Halloween provides something that other mainstream celebrations simply cannot. It’s something primal, dark, and mysterious within our very beings. It’s a sense of belonging in a world where, normally, we very much do not. And how fitting for a night when the dead are said to walk the land of the living? 

While the regular folks will take off the masks, makeup, and costume when they get home, the Spookologist will probably try to wear it as long as possible. We want to soak up the special time as much as we can, because this is who we are! We are the children of the night! The ones that haunt the world! But, dear reader, I have a secret for you. The fun need not end when the sun comes up November 1st. Instead, we can keep the horror going all year round! For Spookologists, every day is Halloween!

And to us, Halloween is more than candy. It’s the dark beauty of an old Victorian house, where the ghosts never sleep. It’s the forest at midnight, where witches gather to perform their wicked rites. It’s the black night sky, speckled with stars and bats, and the very same moon that the werewolves howl at. Halloween is fantasy.

Halloween presents a prime opportunity to express ourselves. We get to stalk the streets or haunt a party like we really want to, free of the judgment that would come on any other day. Suddenly, horror and fear are celebrated in a manner that acknowledges the darker recesses of the human mind. In the mainstream western culture, this is the only day where this sort of thing happens in a mass collective. It’s sad, truly. Many are missing out on the wonderful clarity that comes with morbid territory experienced on a daily schedule. But perhaps, it’s actually better that way. After all, could they handle being in touch with such a dark and primeval force on such a regular basis? Probably not.

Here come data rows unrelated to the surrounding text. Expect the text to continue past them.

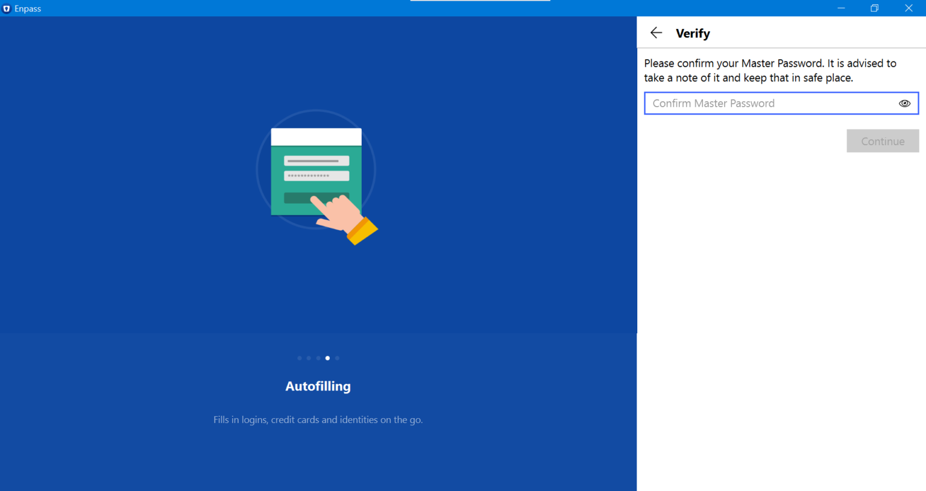
Task: Jump to the first onboarding slide dot
Action: coord(299,357)
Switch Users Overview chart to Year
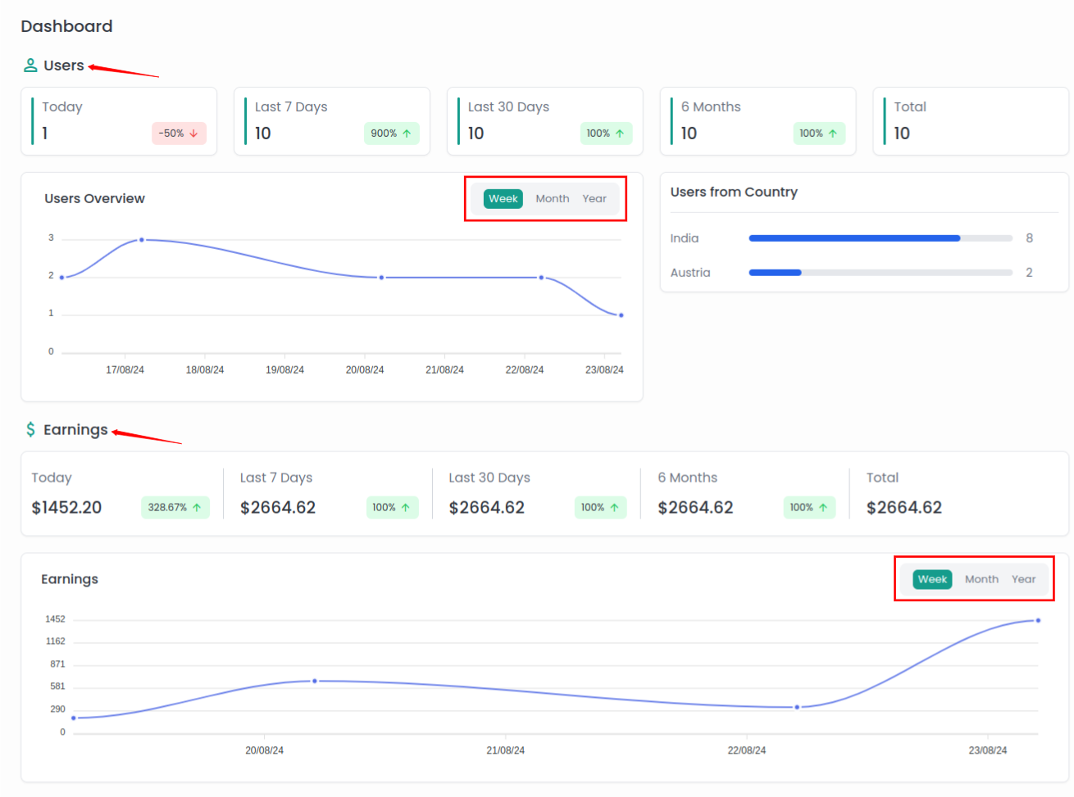The image size is (1074, 797). point(594,199)
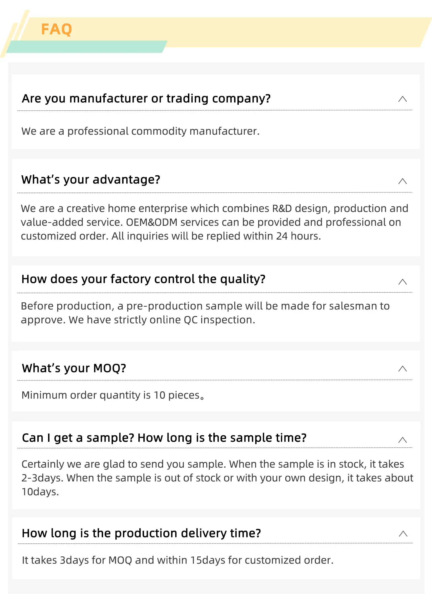
Task: Click the OEM&ODM services answer paragraph
Action: [x=214, y=222]
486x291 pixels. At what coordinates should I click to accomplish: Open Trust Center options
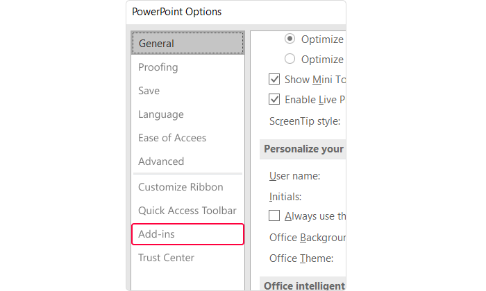click(167, 258)
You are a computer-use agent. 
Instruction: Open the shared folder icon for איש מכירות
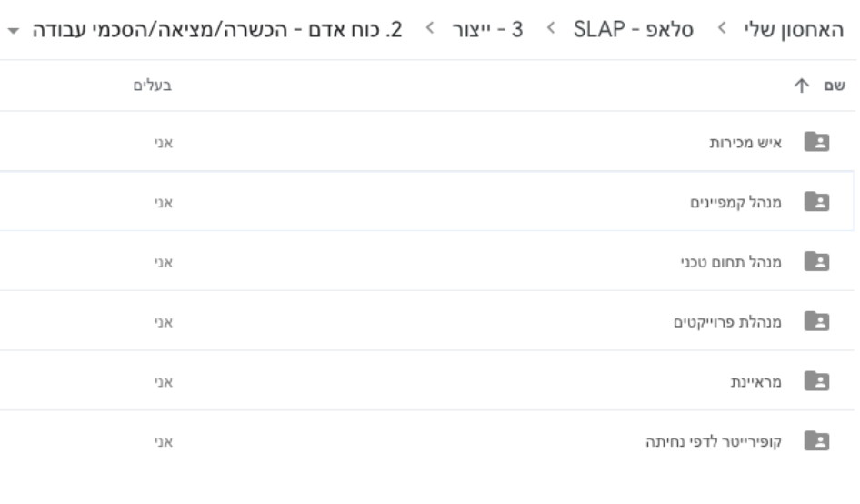point(816,142)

And these impulses, what of them? The desire and longing for trickery, just as equal-sometimes greater than- that for treats. The fascination with mischief and debauchery that follows the last day in October is a fascination, in itself. How interesting that on this particular evening, it’s socially acceptable to wear lingerie and mouse ears. But when else would they do it? In time for Christmas dinner? Of course not. Because All Hallows’ provides a freedom, a release, from the mundane and trivial workings of a wretchedly unimaginative society. Permission, granted by Jack-O-Lanterns, plastic bats, rubber rats, and sugary treats has been doled out to the masses, to act as they would if they weren’t within the confines of perpetual dullness. For one night a year, the veil of boredom is lifted, allowing for tomfoolery, ensuing pranks, and a whole lot of fun. 

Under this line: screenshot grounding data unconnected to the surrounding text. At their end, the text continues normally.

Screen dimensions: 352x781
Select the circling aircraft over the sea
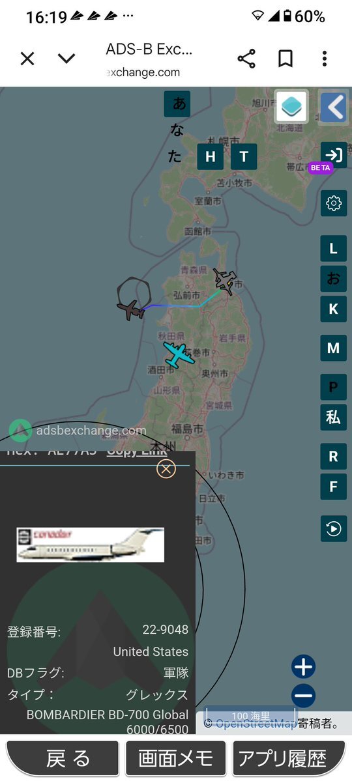(132, 310)
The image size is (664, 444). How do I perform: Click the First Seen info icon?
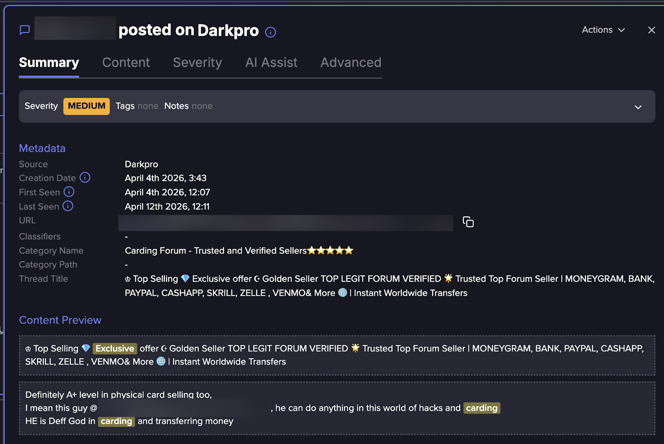click(x=69, y=192)
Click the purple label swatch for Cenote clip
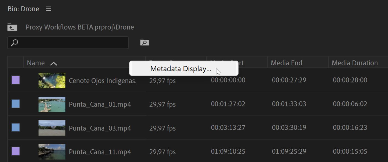The image size is (388, 162). pyautogui.click(x=15, y=80)
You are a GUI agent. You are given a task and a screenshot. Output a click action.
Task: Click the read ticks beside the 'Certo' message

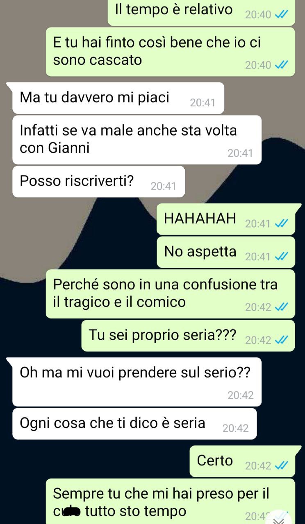tap(282, 465)
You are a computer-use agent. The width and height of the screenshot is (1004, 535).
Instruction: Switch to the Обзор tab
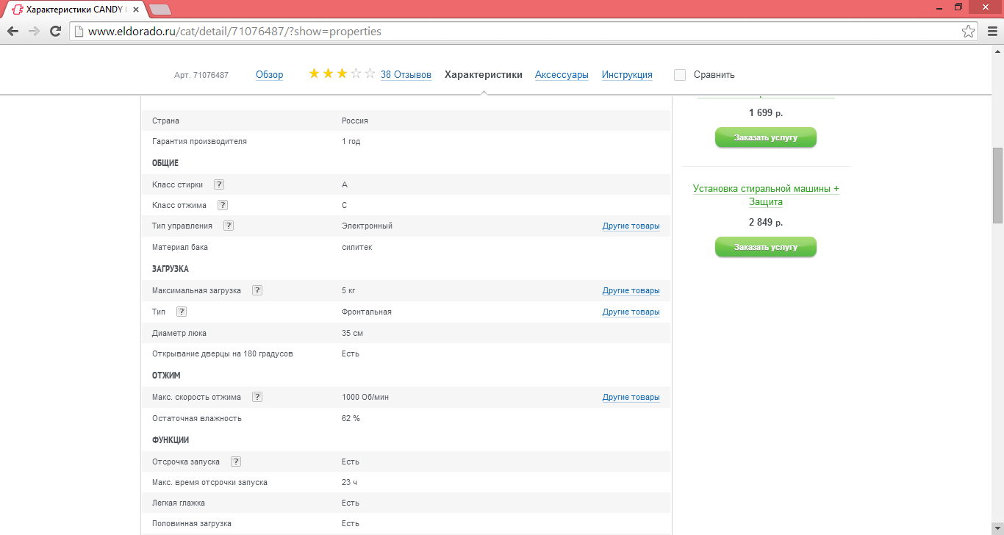(269, 75)
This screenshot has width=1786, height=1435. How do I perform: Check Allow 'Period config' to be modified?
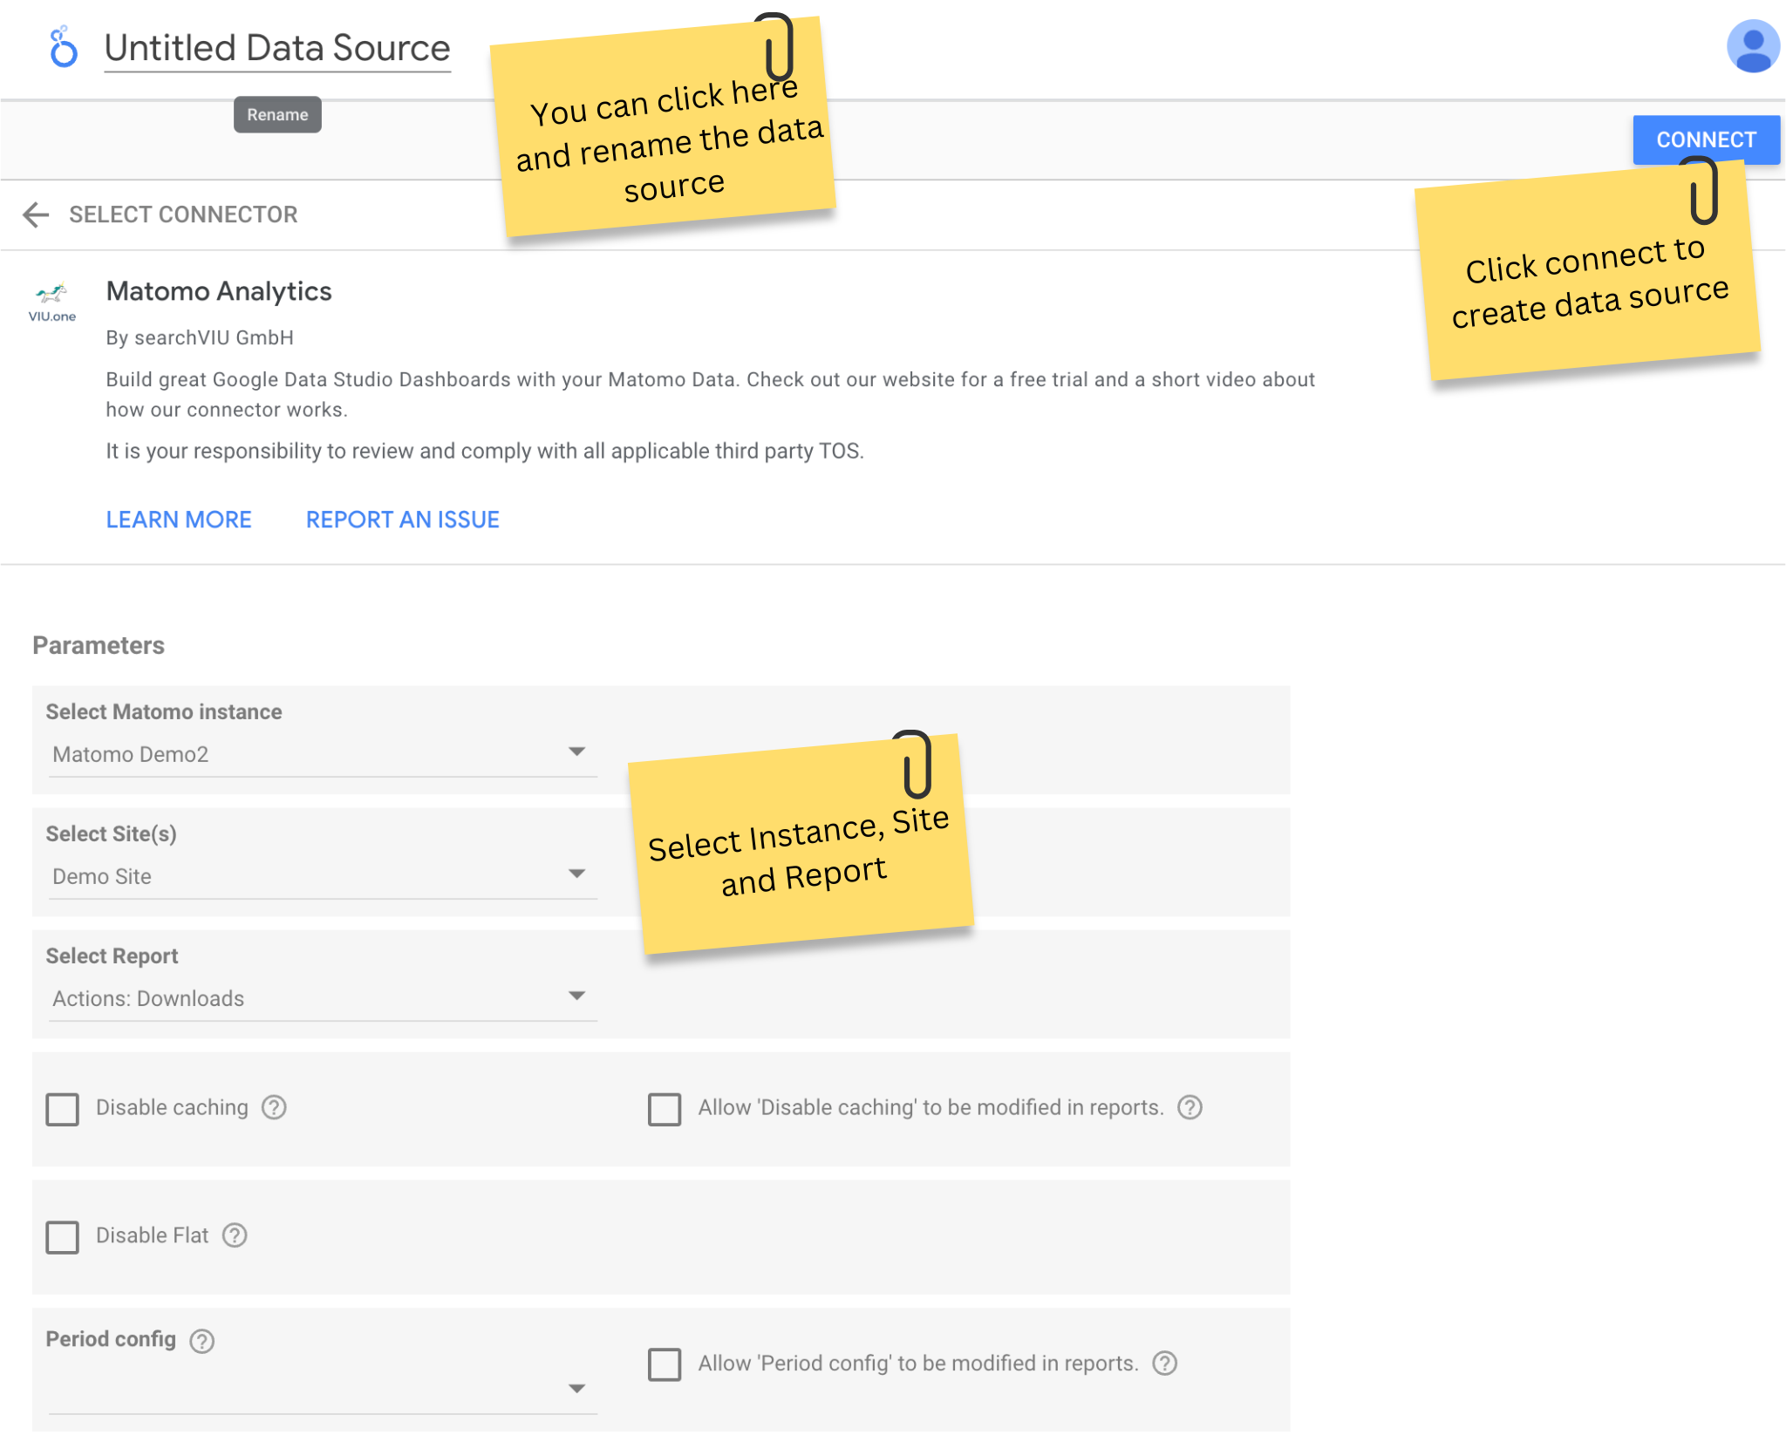point(665,1364)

However, the case is different for Spookologists. For us, Halloween is in every single day, upon every hour, until the moment of our expiration. We don’t wait around for the calendar to waste away to a single day. Instead, we bring October into the remaining eleven months of the year. We acknowledge the dark impulses that mainstream culture tries to forget, save for that Hallowed Eve. We take on the fearsome attributes of infamous monsters, imps, and devils. Because who else will? Who else is willing to make the point that death awaits around every corner, that life is fleeting, and that the candy never truly has to run out? Not everyday folk, that’s for sure. It’s the Spookologists, by name or otherwise, that choose to make life interesting by indulging their imaginations. This introduces a beautifully strange paradox. By living as a monster, we’re more human.